Results summarized in terms of estimates of posterior modes and 95% posterior intervals of the proportion of the total genetic variance captured by genetic marker information from each of four chromosome arms (Equation 13), and of the within-chromosome arms genomic correlations (Equation 15), are displayed in Table 2. SR shows clear signals from chromosome arm 2R only in females and from chromosome 3R in both sexes. Judging by the 95% posterior intervals, the only within-chromosome genomic correlation that deserves mention is that associated with chromosome 3R (although the value of zero is included in the posterior interval). The remaining ones involve association between variables that hardly display variability at all. In this case the correlation does not contribute to phenotypic similarity and is very difficult to estimate. This is well captured by the Bayesian MCMC approach that results in wide posterior intervals reflecting large posterior uncertainty.

In contrast to SR, SL shows a very similar pattern in both sexes. There are clear signals from chromosome arms 2L and 3L in males and females. The genomic correlations between sexes in these chromosome arms are high and the posterior intervals do not include the value of zero.

The last row of Table 2 shows the overall proportion of the variance between lines captured by all the genetic marker information, as well as the overall genomic correlation. In the case of SR, this proportion is rather small in males (27%), it is 2.3 times larger in females (63%), and the total genomic correlation between sexes is moderate to small (0.36). However, for SL, the pattern is again very different. The total proportion of the genetic variance (variance between lines) captured by the markers is almost 100% in both sexes and the total genomic correlation between sexes is high (0.72). Therefore the general two-trait model substantiates the results suggested by the analyses based on model H and model G, indicating the existence of genomic variance in sexual dimorphism for SR and the lack of it in the case of SL.

In contrast to the results from Table 1, the posterior distributions in Table 2 show clear signs of asymmetry, which is attenuated when the signal is very strong. For example, the posterior mode, mean, and median in chromosome arm 2L for SR in males are 0.008, 0.035, and 0.019, respectively. For chromosome arm 3R for SR in females, which shows a moderate value, these numbers are 0.20, 0.24, and 0.23. However, for SL, chromosome arm 3L in females has a strong effect, and mode, mean, and median are 0.57, 0.55, and 0.55.
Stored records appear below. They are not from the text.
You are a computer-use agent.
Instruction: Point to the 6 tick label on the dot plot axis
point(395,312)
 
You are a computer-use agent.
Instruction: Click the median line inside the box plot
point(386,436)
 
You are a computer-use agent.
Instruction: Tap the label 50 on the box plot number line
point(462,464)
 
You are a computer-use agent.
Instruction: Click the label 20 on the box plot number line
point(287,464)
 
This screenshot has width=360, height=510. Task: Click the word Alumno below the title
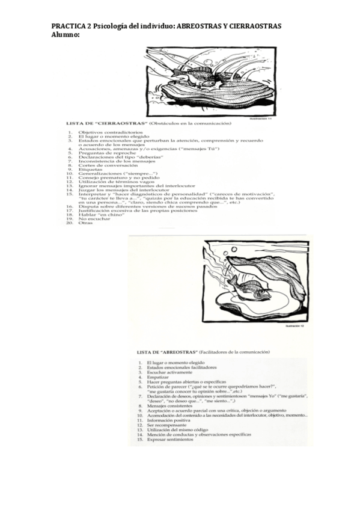pos(64,35)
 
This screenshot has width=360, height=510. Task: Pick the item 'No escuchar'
pos(93,219)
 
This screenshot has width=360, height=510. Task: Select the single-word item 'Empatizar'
pos(159,377)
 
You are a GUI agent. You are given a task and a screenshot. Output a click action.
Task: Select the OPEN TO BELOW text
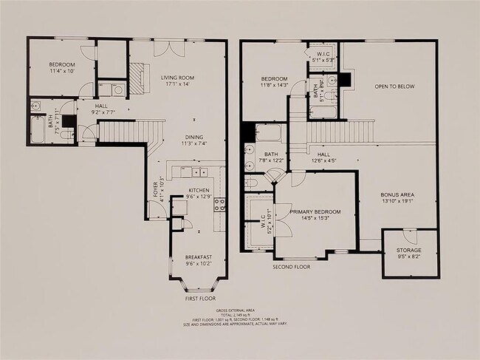(394, 86)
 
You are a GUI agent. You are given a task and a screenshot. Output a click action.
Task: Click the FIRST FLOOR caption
(199, 299)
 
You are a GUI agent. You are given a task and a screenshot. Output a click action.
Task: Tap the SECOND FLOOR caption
(291, 267)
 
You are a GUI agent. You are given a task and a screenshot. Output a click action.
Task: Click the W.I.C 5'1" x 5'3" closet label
(322, 56)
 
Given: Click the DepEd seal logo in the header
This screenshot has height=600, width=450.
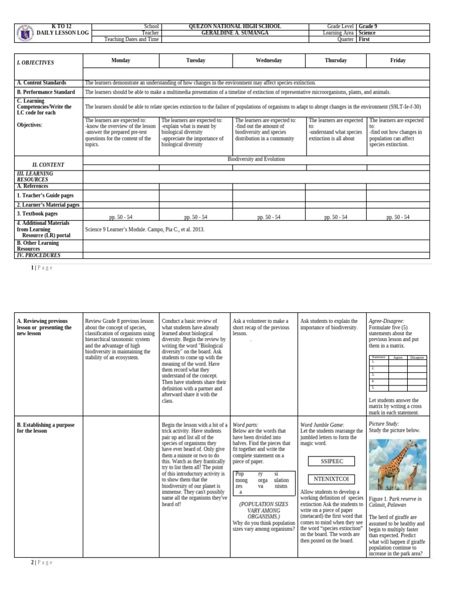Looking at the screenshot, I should click(x=25, y=33).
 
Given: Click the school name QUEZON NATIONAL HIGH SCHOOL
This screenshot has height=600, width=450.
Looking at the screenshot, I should click(x=234, y=26).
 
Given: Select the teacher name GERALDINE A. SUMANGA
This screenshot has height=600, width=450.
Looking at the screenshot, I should click(x=234, y=33).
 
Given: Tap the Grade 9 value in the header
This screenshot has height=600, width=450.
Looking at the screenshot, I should click(x=368, y=26).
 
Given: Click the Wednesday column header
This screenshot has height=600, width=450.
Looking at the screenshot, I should click(x=269, y=60).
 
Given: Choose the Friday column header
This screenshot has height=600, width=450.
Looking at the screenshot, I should click(x=398, y=60).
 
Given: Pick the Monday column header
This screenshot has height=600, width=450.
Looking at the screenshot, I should click(x=121, y=60).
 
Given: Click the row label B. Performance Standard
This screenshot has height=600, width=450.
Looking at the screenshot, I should click(x=46, y=92).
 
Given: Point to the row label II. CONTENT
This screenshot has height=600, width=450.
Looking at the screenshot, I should click(x=48, y=165).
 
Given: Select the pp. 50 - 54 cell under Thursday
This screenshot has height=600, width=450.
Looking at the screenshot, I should click(x=336, y=217).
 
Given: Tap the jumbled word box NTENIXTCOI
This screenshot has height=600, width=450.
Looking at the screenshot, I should click(x=331, y=479).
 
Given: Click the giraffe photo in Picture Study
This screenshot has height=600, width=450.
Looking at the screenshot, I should click(x=397, y=465).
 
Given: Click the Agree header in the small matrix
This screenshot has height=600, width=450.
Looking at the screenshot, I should click(x=398, y=357).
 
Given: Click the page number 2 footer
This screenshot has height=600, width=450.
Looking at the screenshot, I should click(x=32, y=562).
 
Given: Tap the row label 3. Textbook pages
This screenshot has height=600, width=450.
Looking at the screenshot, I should click(x=37, y=214).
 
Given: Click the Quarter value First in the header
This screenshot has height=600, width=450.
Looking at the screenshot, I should click(x=364, y=39).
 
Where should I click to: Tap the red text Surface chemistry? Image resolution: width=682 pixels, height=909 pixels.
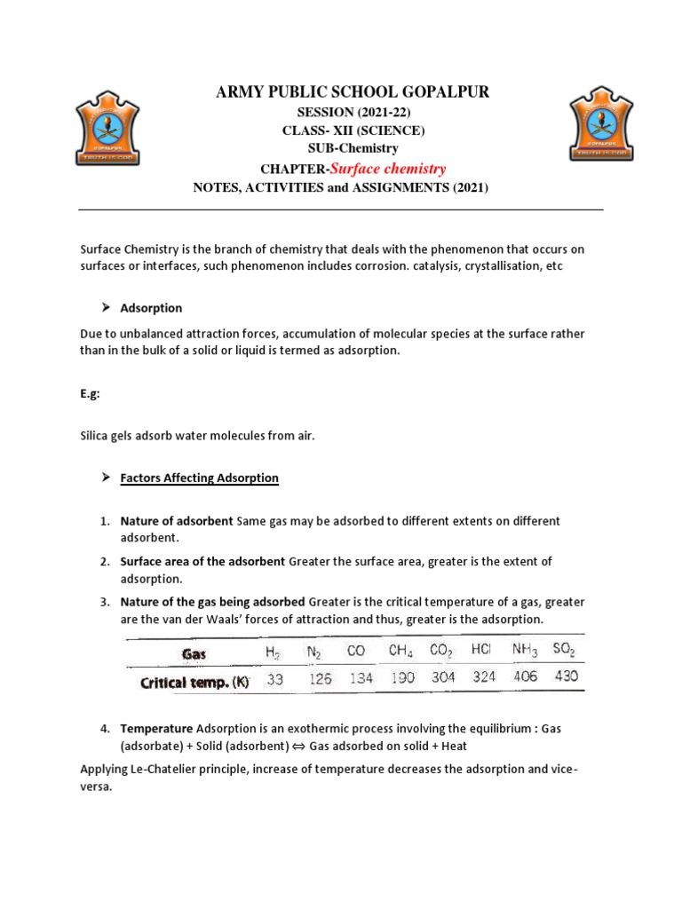388,169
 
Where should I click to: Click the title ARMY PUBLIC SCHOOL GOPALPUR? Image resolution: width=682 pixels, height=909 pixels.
340,93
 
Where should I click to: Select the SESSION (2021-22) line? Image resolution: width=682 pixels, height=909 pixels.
340,112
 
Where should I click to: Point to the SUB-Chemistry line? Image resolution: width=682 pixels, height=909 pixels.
340,148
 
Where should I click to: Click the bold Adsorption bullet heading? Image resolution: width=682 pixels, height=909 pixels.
151,308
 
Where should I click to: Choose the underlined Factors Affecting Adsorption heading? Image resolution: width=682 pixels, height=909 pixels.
199,478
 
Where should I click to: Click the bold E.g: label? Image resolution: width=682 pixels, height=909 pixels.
91,394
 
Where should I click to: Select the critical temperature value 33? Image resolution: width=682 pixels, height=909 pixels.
274,679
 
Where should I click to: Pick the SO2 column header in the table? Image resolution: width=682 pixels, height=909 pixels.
563,650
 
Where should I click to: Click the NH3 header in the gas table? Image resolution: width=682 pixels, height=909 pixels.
524,650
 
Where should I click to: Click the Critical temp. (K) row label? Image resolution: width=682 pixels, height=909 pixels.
194,683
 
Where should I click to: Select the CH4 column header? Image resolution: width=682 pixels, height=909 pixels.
400,652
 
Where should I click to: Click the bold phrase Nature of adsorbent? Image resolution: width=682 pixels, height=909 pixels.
177,520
From the general two-trait model we also computed posterior modes and 95% posterior intervals of broad sense heritabilities and correlation defined in (16) and (18). These parameters have the same interpretation as those displayed in Table 1, inferred with models H and G. For SR, the estimates of (16a) and (16b) are 0.66 (0.51; 0.73) and 0.61 (0.48; 0.69), respectively. For the broad sense genetic correlation (Equation 18), the number is 0.52 (0.42; 0.65). These numbers are in good agreement with those in Table 1. For SL, the modal estimates of (16a) and (16b) are 0.87 (0.74; 0.94) and 0.85 (0.71; 0.93), respectively, and the number for (18) is 0.77 (0.57; 0.96). These broad sense heritabilities are a little higher than those reported in Table 1, and the broad sense genetic correlation is lower.

Discussion

In previous work (Morgante et al. 2015) we produced evidence of genetic control of environmental variance for quantitative traits, using Drosophila inbred lines. Due to the design of the experiment and the possibility to control macroenvironmental variation in the laboratory, this evidence must be regarded as substantial, because differences between lines in environmental variance are a reflection of genetic variation. Here we extend this work by incorporating full sequence information and modern computationally intensive statistical methods. This provides opportunities for a more detailed investigation of environmental variability. This study revealed different mechanisms operating in the two traits and sexes. Specifically, for starvation resistance, the analyses indicated that the total variance in variance between lines is a little smaller in females than in males and the broad sense genetic correlation between sexes is markedly <1 (0.58). The fraction of the between-line variance captured by genomic markers is almost 2.3 times larger in females than in males. Further, the strength of the genomic signals across the four chromosome segments differs in the two sexes. On the other hand there is no indication of genetic or genomic variance in sexual dimorphism in startle response, where total variance in variance between lines is almost the same in both sexes, the broad sense genetic correlation between sexes is almost 1, and practically all the variance in environmental variance between lines is captured by marker information. In this trait, in agreement with the absence of genetic and genomic variance in sexual dimorphism, the genomic signals in the four chromosome segments are very similar in males and females.

The marker-based model (G) and the marker-free model (H) lead to the same partitioning of the total variance into a between-line and a within-line component and the same broad sense genetic correlation

The analyses based on models H and G confirm the existence of a genetic component acting on environmental variance. Both models yielded very similar results for the estimates of broad sense heritabilities (∼0.65 for SR in males and 0.60 for SR in females and ∼0.70 for SL in both sexes) and for the broad sense genetic correlations (0.58 for SR and 0.97 for SL). These results are indicative of genetic variance in sexual dimorphism for SR and lack of it for SL. Sexual dimorphism has also been reported at the level of the mean by, for example, Mackay et al. (2012) and Zhou et al. (2012) who observed very different patterns for the number of dead flies vs. starvation time in males and females.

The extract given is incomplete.